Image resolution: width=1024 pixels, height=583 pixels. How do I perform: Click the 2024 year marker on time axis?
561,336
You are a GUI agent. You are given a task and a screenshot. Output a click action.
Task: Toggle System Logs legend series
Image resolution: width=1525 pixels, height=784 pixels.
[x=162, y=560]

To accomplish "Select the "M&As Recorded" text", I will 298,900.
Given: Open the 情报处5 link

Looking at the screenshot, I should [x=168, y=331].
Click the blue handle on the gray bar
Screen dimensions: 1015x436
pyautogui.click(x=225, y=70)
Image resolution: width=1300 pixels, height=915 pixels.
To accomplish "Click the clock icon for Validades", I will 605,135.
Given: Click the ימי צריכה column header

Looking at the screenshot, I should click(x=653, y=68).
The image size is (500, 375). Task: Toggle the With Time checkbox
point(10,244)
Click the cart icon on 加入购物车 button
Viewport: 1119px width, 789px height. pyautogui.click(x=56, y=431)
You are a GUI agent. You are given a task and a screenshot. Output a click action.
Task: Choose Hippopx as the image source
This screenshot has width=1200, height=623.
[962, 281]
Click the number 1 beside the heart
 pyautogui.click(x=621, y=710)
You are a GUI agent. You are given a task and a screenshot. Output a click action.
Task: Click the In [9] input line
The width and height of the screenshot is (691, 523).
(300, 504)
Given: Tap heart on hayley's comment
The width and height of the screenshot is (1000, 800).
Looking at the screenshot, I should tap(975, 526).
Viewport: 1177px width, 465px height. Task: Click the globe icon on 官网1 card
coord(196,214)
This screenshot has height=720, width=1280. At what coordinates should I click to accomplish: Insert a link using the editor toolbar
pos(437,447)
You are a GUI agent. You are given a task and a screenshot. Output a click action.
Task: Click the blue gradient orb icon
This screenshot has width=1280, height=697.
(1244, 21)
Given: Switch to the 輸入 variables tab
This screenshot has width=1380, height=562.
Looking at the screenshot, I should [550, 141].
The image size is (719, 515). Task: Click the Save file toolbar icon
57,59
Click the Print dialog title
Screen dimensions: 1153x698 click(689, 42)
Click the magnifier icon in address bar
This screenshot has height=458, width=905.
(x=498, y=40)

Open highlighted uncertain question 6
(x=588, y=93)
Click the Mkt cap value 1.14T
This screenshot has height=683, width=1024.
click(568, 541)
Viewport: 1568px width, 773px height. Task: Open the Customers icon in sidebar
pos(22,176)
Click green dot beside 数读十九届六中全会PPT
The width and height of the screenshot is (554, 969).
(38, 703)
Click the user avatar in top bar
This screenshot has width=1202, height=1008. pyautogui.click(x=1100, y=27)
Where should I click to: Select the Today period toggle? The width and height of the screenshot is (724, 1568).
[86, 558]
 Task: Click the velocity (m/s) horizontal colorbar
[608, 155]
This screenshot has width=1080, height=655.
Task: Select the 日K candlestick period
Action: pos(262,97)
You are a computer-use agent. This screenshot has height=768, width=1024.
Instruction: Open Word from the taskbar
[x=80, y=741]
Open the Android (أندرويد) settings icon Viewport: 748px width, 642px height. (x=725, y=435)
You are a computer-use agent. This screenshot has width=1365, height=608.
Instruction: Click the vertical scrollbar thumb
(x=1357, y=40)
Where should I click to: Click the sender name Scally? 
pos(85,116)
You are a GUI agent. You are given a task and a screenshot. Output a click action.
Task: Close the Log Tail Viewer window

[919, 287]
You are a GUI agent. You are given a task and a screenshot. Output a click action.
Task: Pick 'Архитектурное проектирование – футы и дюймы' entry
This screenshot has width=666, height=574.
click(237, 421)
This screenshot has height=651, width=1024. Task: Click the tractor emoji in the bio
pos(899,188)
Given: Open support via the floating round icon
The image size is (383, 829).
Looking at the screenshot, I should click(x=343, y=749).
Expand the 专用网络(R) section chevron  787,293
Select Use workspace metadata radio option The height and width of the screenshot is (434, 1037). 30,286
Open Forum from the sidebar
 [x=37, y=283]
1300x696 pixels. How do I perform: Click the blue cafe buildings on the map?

Exercise description:
Filter the records above down to the lines containing "blue".

Exercise output:
Click the blue handle on the gray bar
Task: Click the blue gradient orb icon
1300x696 pixels. How do I perform: Click the blue cafe buildings on the map?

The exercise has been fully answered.